Senza un forte zelo, si è già sconfitti. Un buon soldato di Cristo che non sente l’ardore per la lotta spirituale, è già un perdente.


Conosciamo lo zelo di Paolo: non si ferma dinanzi a niente: né fame, né nudità, né pericoli, né morte, né deboli e né potenti; né il mondo religioso, né quello pagano è riuscito a domarlo. Intrepido, è andato sempre avanti, sfidando ogni giorno la morte e ogni altro pericolo e ogni privazione. Questa è la forza dello zelo.


Per propagare il Vangelo: il discepolo di Gesù deve avere un solo zelo, un solo desiderio, un solo fuoco che lo brucia dentro: diffondere la buona novella, annunziare il Vangelo ad ogni creatura, portare la Parola di Cristo Gesù nei cuori.


L’annunzio del Vangelo deve essere l’unico progetto del cristiano. Tutti gli altri progetti non meritano la sua attenzione.


Lui è un chiamato a cooperare con Cristo Gesù alla salvezza delle anime e questa avviene solo se si annunzia loro il Vangelo.


Non annunziare il Vangelo equivale ad abbandonare a se stesse le anime, lasciandole nell’ignoranza di Cristo Gesù, quindi assai esposte al peccato e al male, con il reale rischio della dannazione eterna.


Il Vangelo si propaga, si annunzia, si ricorda, si predica, si proclama, si insegna, si fa risuonare per il mondo intero.


Propagare ha un significato ben preciso: farlo espandere a macchia d’olio, o se si preferisce: come un fuoco che incendia un intero bosco.


Con il Vangelo bisogna incendiare i cuori, riscaldare le menti, far fondere le anime, bruciare i nostri pensieri.


Con il Vangelo si deve formare ogni coscienza e illuminare ogni spirito, perché ogni cosa che pensa, che vuole, che desidera, la pensi, la voglia, la desideri secondo la volontà di Dio, manifestata a noi in Cristo Gesù.


Con il Vangelo si deve illuminare il mondo intero e per questo bisogna propagarlo, diffonderlo, portarlo di luogo in luogo.


Poiché bisogna camminare per propagare il Vangelo, occorre una buona calzatura e questa calzatura è lo zelo.


Della pace: viene precisato quale Vangelo dobbiamo propagare: il Vangelo della pace.


È il Vangelo che annunzia la misericordia di Dio manifestataci in Cristo Gesù, che ci invita a lasciarci riconciliare con Dio.


Questa è la nostra pace: la riconciliazione con il Signore nel perdono dei peccati, nella remissione della colpa.


Non c’è vero annunzio del Vangelo che non si trasformi in conversione, in pentimento, in accoglienza della misericordia del Padre e quindi nel cambiamento radicale della nostra vita.


La pace è l’amicizia con Dio ritrovata, ma è anche il dimorare in questa amicizia per tutti i nostri giorni.


Oggi c’è un pericolo che minaccia lo stesso cristianesimo. Il pericolo è questo: fare del Vangelo un momento solo conoscitivo, al pari di tutte le altre cose che si conoscono.

★ ★ ★ ★ ★

→ COMPITO RICHIESTO A:
Ripeti testualmente tutte le righe di individuazione degli elementi riportate qui sotto, omettendo le immagini.

[Righe di individuazione degli elementi]

★ ★ ★ ★ ★

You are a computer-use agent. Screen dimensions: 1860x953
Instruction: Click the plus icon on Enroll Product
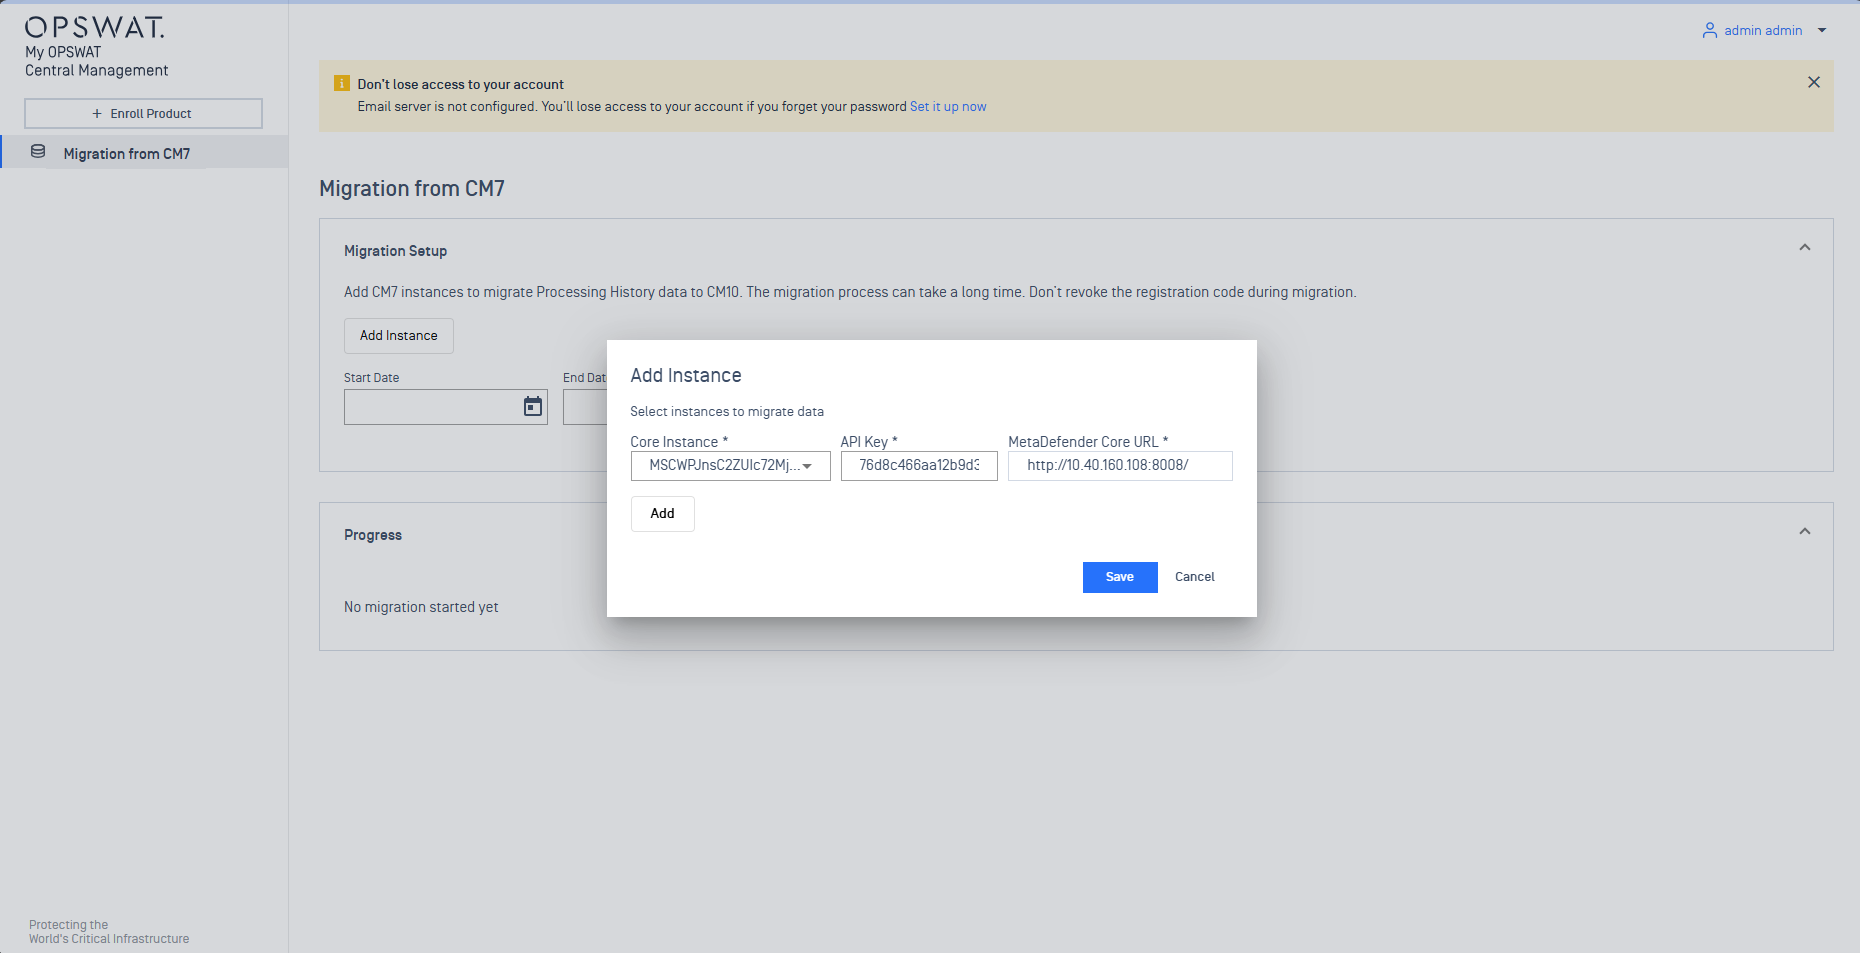(97, 114)
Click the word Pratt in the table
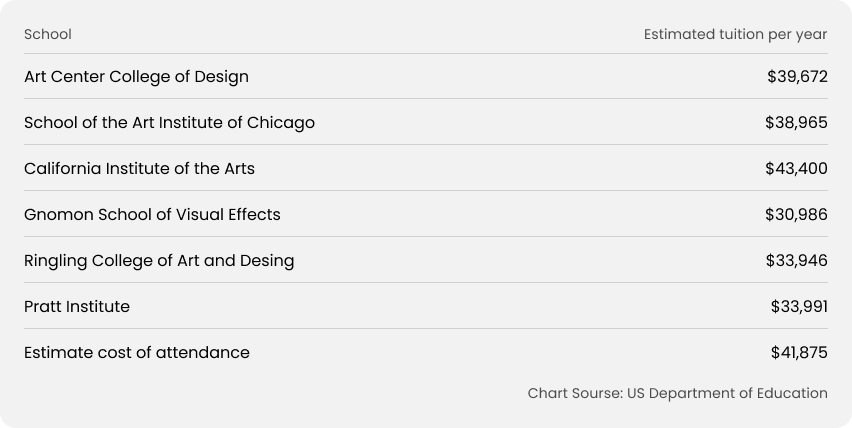Viewport: 852px width, 428px height. [x=41, y=306]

★ ★ ★ ★ ★

→ COMPITO RICHIESTO B:
Prosegui il brano sullo zelo per il Vangelo, riportato più sopra, a partire dalla sua ultima frase.

→ RISPOSTA SCRITTA A:
You are a computer-use agent. Screen dimensions: 1860x953
Instruction: Click the plus icon on Enroll Product
(97, 114)
Click the word Pratt in the table
Viewport: 852px width, 428px height. [x=41, y=306]

→ RISPOSTA SCRITTA B:
Il Vangelo non è per la nostra curiosità, per il nostro studio, per la nostra scienza.


Il Vangelo è per la nostra coscienza, per la nostra conversione, la nostra santificazione, la nostra vita eterna, il nostro incontro con Dio nella sua verità e nella sua grazia.


Il Vangelo è il cambiamento radicale dei nostri pensieri e per la conformazione della nostra vita alla vita di Cristo Gesù.


Questo è il fine del Vangelo e senza conformazione della nostra vita a Cristo non c’è vero dono del Vangelo.


Il Vangelo si dona da conformati a Cristo perché altri si conformino a Lui. È questo lo zelo che dobbiamo avere nel cuore: parlare di Cristo in tutto simili a Lui nella nostra obbedienza al Padre celeste.


[16]Tenete sempre in mano lo scudo della fede, con il quale potrete spegnere tutti i dardi infuocati del maligno;


C’è la verità, c’è la giustizia, c’è lo zelo, c’è il Vangelo da propagare. Il cristiano deve essere uomo pieno di verità, di giustizia, di zelo, deve essere animato dalla volontà di comunicare agli altri la ricchezza che lo anima e lo muove dentro.


Tutto questo però non è sufficiente a proteggerlo quando la battaglia si fa dura, cruenta, infuocata.


Chi conosce gli attacchi del male sa che è assai facile cadere nella tentazione. I dardi infuocati del maligno ci potrebbero colpire in ogni tempo.


Cosa fare perché questo non accada. Il soldato si protegge dai dardi con lo scudo. Con esso si protegge il viso e anche il corpo.


Lo scudo arresta il dardo e lo rende inoffensivo. Così deve avvenire nella lotta spirituale. Al cristiano occorre lo scudo della fede, se vuole che il maligno non lo colpisca con i suoi dardi infuocati e sono infuocati di menzogna, di falsità, di lusinghe e di tante altre promesse fallaci che altro non fanno che recare morte e distruzione a tutti coloro che cadono nella trappola delle sue tentazioni.


Che cos’è la fede? La fede che viene richiesta in questo versetto non è tanto la comprensione della verità, o la conoscenza perfetta di essa, in ogni suo più piccolo dettaglio o particolare.


La fede che Paolo chiede è l’abbandono totale di tutta la nostra vita a Dio. Ci si consegna pienamente, totalmente, perfettamente al Signore. La nostra vita è sua, non più nostra. Se è sua, faccia quello che vuole. Se vuole che noi moriamo, moriamo; se vuole che noi viviamo, viviamo.


Ma viviamo e moriamo per Lui: viviamo e moriamo perché questa è l’unica via per attestare la sua Signoria in mezzo ai nostri fratelli.


Viviamo e moriamo per dire al mondo che Lui è l’unico Signore, l’unico Dio, l’unico Redentore e Salvatore della nostra vita; l’unico al quale noi apparteniamo nel corpo, nello spirito, nell’anima.


La fede che è qui richiesta è il dono di noi stessi a Dio fino alla morte e alla morte di croce.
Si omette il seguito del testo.